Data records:
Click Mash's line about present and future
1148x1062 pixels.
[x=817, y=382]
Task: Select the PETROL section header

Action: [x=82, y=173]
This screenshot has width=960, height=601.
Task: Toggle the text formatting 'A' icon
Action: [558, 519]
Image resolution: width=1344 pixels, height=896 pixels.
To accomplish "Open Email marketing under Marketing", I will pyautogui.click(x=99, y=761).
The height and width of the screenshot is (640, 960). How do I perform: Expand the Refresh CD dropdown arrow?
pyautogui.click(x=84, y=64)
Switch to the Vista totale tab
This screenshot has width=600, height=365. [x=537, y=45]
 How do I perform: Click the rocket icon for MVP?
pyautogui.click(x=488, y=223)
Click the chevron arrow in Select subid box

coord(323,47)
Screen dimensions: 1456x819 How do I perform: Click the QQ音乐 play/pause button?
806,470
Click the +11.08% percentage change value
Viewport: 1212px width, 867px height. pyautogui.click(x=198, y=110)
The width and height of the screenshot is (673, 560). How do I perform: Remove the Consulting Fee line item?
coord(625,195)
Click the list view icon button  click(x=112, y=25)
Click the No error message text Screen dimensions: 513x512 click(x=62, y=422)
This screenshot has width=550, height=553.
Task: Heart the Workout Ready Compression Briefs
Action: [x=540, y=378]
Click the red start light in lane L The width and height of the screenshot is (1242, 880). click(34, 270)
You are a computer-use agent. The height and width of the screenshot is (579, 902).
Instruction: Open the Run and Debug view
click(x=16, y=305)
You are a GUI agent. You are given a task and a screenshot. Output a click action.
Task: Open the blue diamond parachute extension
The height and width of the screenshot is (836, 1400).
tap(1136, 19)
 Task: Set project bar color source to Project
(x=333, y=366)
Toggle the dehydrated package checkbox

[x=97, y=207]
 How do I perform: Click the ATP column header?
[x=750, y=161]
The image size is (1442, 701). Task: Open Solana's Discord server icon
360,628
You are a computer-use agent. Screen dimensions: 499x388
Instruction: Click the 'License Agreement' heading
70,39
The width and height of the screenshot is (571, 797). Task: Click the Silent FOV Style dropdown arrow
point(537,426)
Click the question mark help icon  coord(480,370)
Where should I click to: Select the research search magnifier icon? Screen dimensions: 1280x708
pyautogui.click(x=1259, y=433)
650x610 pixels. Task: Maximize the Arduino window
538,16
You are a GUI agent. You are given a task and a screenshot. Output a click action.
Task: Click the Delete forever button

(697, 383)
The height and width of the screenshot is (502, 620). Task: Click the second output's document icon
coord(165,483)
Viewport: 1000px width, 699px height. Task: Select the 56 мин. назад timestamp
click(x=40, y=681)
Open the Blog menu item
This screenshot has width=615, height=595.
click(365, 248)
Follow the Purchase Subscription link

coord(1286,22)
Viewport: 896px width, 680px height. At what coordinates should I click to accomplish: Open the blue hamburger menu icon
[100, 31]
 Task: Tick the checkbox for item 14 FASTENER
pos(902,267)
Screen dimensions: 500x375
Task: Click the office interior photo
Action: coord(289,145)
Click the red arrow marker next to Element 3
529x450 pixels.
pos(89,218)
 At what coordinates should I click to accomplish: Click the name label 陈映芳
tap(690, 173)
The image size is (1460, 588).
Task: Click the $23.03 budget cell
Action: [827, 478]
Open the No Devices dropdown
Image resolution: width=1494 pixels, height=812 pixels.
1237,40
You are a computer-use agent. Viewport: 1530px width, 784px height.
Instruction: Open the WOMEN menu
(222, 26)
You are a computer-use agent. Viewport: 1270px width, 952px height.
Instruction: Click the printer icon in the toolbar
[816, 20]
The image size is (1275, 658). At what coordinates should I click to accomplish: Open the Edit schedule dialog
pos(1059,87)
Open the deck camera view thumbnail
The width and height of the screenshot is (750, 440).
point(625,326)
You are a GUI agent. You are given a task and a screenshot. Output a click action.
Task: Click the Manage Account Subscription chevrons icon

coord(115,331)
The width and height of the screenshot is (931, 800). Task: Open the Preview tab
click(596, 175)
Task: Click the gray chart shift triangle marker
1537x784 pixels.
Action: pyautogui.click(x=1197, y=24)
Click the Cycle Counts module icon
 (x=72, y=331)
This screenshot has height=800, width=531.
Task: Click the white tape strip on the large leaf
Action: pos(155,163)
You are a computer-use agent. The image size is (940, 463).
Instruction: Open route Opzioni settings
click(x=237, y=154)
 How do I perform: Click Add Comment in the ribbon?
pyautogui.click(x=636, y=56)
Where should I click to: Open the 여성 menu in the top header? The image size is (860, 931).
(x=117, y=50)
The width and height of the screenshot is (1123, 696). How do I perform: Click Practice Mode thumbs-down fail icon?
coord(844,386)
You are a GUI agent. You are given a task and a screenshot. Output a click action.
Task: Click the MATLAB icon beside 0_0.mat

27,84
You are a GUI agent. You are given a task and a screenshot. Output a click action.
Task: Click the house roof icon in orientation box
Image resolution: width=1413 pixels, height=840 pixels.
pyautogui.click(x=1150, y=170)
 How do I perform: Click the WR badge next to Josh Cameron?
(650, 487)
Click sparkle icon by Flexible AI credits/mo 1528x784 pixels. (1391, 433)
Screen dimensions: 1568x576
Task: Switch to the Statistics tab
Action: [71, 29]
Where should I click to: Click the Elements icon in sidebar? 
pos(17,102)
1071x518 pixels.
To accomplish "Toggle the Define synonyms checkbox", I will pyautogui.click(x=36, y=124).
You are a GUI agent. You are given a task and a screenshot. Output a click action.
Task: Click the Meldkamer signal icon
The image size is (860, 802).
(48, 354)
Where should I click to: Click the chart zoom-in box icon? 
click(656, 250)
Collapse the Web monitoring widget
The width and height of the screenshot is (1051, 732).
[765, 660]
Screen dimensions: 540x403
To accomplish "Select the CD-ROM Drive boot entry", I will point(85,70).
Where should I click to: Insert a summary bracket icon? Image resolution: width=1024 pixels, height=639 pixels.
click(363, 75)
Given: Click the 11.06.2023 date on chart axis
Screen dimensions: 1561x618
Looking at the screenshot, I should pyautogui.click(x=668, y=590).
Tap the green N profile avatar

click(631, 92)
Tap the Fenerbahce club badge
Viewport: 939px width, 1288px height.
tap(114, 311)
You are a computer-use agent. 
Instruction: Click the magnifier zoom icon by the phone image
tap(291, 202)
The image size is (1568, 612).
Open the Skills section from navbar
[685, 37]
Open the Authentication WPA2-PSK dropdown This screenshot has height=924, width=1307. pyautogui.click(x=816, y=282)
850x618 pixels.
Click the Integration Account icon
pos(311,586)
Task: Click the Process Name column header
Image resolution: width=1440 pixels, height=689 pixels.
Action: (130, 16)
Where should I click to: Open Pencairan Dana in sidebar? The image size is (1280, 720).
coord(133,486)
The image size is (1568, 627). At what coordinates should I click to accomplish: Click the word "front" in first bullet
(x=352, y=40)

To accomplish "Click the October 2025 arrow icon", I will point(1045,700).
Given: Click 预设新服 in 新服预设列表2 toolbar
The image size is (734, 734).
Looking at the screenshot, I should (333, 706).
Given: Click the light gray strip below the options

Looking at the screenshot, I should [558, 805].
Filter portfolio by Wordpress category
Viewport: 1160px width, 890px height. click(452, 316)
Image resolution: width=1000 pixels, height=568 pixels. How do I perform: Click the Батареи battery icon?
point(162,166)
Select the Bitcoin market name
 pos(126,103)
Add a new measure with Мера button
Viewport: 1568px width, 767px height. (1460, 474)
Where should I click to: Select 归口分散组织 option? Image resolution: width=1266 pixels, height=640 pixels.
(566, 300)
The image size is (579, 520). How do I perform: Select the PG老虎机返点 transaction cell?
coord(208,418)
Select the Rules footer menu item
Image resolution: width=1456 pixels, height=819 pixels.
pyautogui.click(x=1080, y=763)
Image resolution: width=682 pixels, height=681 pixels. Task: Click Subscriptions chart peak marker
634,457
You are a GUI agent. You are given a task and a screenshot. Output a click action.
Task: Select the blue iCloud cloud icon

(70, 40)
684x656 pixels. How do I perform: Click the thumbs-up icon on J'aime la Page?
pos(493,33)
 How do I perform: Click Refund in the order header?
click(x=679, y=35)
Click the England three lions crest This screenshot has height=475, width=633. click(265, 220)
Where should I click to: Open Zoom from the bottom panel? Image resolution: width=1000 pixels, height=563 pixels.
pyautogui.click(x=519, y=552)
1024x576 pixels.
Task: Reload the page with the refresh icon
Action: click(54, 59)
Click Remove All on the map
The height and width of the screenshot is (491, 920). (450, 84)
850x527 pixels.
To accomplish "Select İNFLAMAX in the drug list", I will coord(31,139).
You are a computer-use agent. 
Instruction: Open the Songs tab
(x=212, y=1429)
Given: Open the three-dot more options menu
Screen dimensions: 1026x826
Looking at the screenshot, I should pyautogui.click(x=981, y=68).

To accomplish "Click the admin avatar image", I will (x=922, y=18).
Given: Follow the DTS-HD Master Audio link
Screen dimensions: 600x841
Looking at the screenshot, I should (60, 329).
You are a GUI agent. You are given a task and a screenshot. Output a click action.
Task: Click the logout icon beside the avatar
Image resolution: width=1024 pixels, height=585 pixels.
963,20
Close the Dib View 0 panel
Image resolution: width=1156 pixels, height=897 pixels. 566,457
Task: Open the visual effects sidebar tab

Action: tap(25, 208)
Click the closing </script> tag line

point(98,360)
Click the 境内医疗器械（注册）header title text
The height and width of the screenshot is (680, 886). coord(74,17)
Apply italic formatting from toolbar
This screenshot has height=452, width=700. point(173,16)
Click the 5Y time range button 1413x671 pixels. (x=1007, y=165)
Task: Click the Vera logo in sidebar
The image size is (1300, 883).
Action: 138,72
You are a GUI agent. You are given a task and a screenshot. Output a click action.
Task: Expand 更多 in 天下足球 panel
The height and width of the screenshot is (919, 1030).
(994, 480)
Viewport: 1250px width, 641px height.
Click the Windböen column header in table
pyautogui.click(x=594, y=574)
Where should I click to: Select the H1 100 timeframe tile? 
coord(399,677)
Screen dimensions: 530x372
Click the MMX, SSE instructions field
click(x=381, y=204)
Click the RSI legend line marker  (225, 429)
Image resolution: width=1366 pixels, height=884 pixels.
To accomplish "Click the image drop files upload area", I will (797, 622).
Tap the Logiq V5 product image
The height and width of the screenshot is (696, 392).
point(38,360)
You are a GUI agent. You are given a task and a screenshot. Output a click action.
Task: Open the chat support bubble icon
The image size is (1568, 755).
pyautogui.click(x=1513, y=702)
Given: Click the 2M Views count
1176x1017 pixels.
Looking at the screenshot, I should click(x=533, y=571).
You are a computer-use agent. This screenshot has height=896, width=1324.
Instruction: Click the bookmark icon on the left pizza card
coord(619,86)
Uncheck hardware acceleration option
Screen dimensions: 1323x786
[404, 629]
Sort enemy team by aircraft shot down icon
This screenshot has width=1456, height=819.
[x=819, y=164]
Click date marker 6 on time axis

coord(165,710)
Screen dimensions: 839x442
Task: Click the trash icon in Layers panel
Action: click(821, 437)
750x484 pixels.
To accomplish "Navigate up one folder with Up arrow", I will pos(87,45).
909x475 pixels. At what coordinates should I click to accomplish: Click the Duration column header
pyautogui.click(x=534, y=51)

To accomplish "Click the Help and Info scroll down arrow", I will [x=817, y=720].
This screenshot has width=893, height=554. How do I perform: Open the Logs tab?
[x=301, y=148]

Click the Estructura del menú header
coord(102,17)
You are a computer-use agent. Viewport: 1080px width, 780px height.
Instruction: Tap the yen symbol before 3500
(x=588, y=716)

**How to complete this task**: Reproduce precisely, and with no line left out, each line from the top of the entries through the line that carries "Image resolution: width=1344".

**Result of the exercise**:
Click Mash's line about present and future
1148x1062 pixels.
[x=817, y=382]
Task: Select the PETROL section header

Action: [x=82, y=173]
This screenshot has width=960, height=601.
Task: Toggle the text formatting 'A' icon
Action: [558, 519]
Image resolution: width=1344 pixels, height=896 pixels.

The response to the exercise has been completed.